Cass. Sez. III sent. 37120 del 13 ottobre 2005 (c.c. 11 maggio 2005)
Pres. Savignano Est. Fiale Ric. Morelli
Urbanistica – Esecuzione ordine di demolizione emesso dal giudice penale –
Irrilevanza dell’avvenuta acquisizione dell’immobile abusivo al patrimonio
comunale.
L’acquisizione gratuita dell’immobile abusivo in via amministrativa è finalizzata essenzialmente alla demolizione, per cui non sussiste alcun contrasto con l’ordine demolitorio imposto dal giudice penale che persegue lo stesso obiettivo. Il destinatario dell’ordine, a fronte dell’ingiunzione a demolire del P.M., non potrà ottemperarvi solo allorquando il consiglio comunale abbia già ravvisato (o sia sul punto di deliberare) l’esistenza di prevalenti interessi pubblici al mantenimento delle opere abusive. Negli altri casi potrà richiedere al comune proprietario di procedere a proprie spese alla demolizione (alla quale, in difetto, provvederà l’autorità giudiziaria) con la conseguenza che l’area acquisita ed i materiali risultanti dall’attività demolitoria (infissi, impianti igienici etc.) spetteranno al comune.
REPUBBLICA ITALIANA
IN NOME DEL POPOLO ITALIANO
LA CORTE SUPREMA DI CASSAZIONE
Composta dagli Ill.mi Sigg.ri
Magistrati: Camera di consiglio
Dott. SAVIGNANO Giuseppe - Presidente - del 11/05/2005
Dott. DE MAIO Guido - rel. Consigliere - SENTENZA
Dott. GRILLO Carlo M. - Consigliere - N. 641
Dott. GENTILE Mario - Consigliere - REGISTRO GENERALE
Dott. FIALE Aldo - est. Consigliere - N. 25947/2003
ha pronunciato la seguente:
SENTENZA
sul ricorso proposto da:
MORELLI Franco, n. a Roma il 5.10.1957;
avverso l'ordinanza 12.5.2003 del Tribunale monocratica di Roma quale
giudice dell'esecuzione;
sentita la relazione fatta dal Consigliere Dr. Guido De Maio;
lette le richieste del P.M. che ha concluso per l'annullamento senza
rinvio della ordinanza impugnata e del provvedimento di ingiunzione
emesso dal P.M.;
Essendo stato incaricato, per la relazione della sentenza, il
Consigliere Dr.
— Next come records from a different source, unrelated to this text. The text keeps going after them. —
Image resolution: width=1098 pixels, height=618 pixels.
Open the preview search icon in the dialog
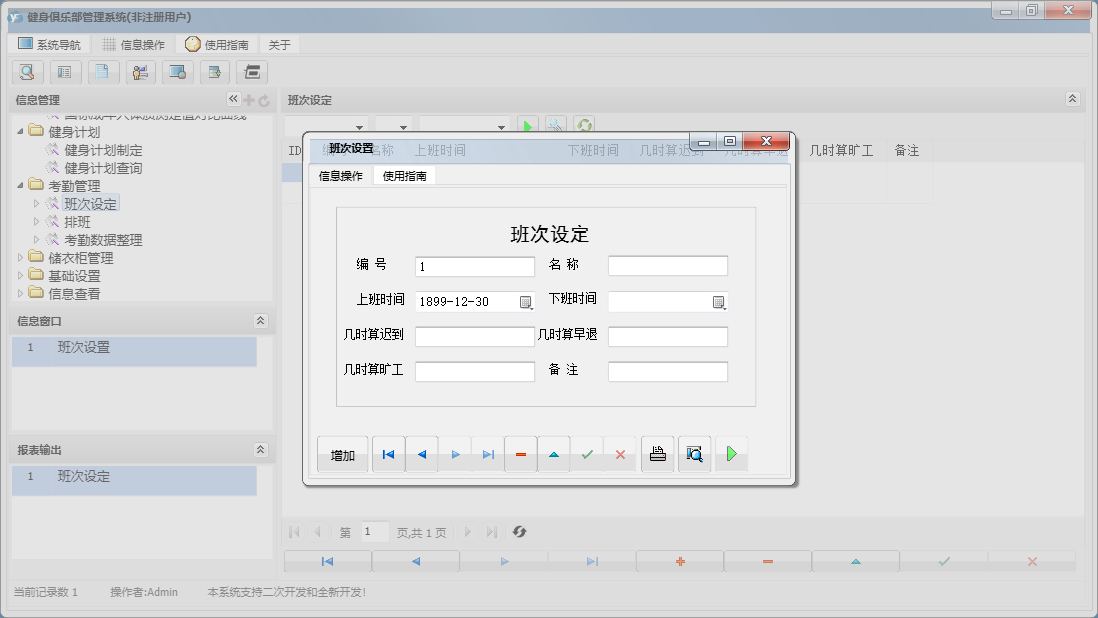pos(694,453)
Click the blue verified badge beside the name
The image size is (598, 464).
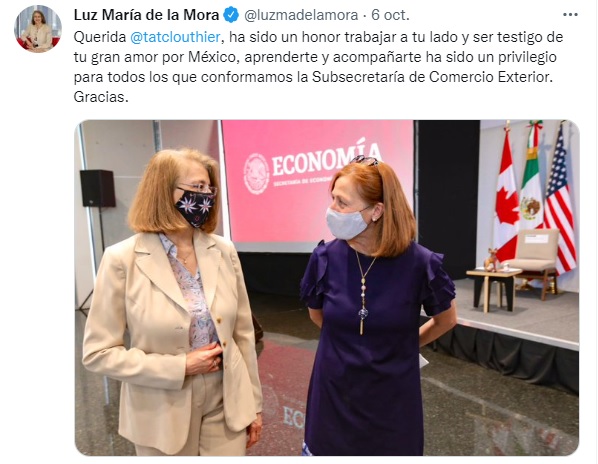pos(231,15)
Aldo Fiale;
FATTO E DIRITTO
Morelli Franco è stato condannato - con sentenza del
31.10.2001 del
Tribunale monocratico di Roma, divenuta irrevocabile il 29.3.2002 - per
reati edilizi e plurime violazioni dei sigilli apposti al cantiere
illecito, commessi in quella città.
Con la stessa sentenza è stata
ordinata la demolizione delle opere abusive, ai sensi dell'art. 7,
ultimo comma, della legge n. 47/1985. Nella fase esecutiva il P.M.,
competente - con provvedimento notificato il 15.10.2002 - ha ingiunto
al condannato la demolizione delle opere abusive, ma il Morelli non vi
ha ottemperato ed ha rivolto istanza al giudice dell'esecuzione,
prospettando che egli non poteva legittimamente dare ottemperanza
all'ingiunzione a demolire, essendosi già verificata
l'acquisizione
gratuita dell'immobile abusivo al patrimonio del Comune.
Il
Tribunale monocratico di Roma, quale giudice dell'esecuzione, all'esito
del procedimento in camera di consiglio di cui all'art. 666, commi 3 e
4, c.p.p., con ordinanza del 12.5.2003, ha rigettato l'istanza sui
rilievi che nella fattispecie:
l'immobile abusivo in oggetto,
nonché la parte di terreno che costituisce l'area di sedime
su cui le
opere insistono e l'area ad essa circostante per mq. 1.010 (intero
lotto sito in Roma, alla via Rivoli, a 200, ricadente in zona H1 del
piano regolatore generale, iscritto nel NCT al foglio 107, particelle
357 e 502) sono stati effettivamente acquisiti al patrimonio del Comune;
in una situazione siffatta opera, tuttavia, il potere-dovere del
giudice penale di eseguire la demolizione dell'opera edilizia abusiva,
disposta ex art. 7 della legge n. 47/1985, che può
escludersi nei soli
casi "in cui sia intervenuta la deliberazione del Consiglio comunale
che abbia dichiarato l'esistenza di prevalenti interessi pubblici",
ovvero, comunque, l'ordine di demolizione risulti "assolutamente
incompatibile con atti amministrativi dell'autorità
competente, che
abbiano conferito all'immobile altra destinazione o abbiano provveduto
alla sua sanatoria". Avverso tale ordinanza il difensore del Morelli ha
proposto ricorso ed ha lamentato che l'ingiunto non può
considerarsi
legittimato passivo nel procedimento di esecuzione, poiché
la
costruzione abusiva ed il terreno in cui sorge sono diventati di
proprietà comunale, a norma dell'art. 7, 3 comma, della
legge n.
47/1985, ed il giudice penale non può comunque compromettere
le
ulteriori scelte discrezionali dell'Amministrazione comunale
(demolizione di ufficio o utilizzazione a fini pubblici).
Il
ricorso deve essere rigettato, perché infondato. 1. Il
Legislatore -
per le opere realizzate in assenza di concessione edilizia (oggi
permesso di costruire), in totale difformità o con
variazioni
essenziali - ha previsto un unico regime di sanzioni amministrative,
che, in assenza di vincoli di tutela (come nel caso in esame), si
articola secondo il seguente schema generale (art. 7 della legge n.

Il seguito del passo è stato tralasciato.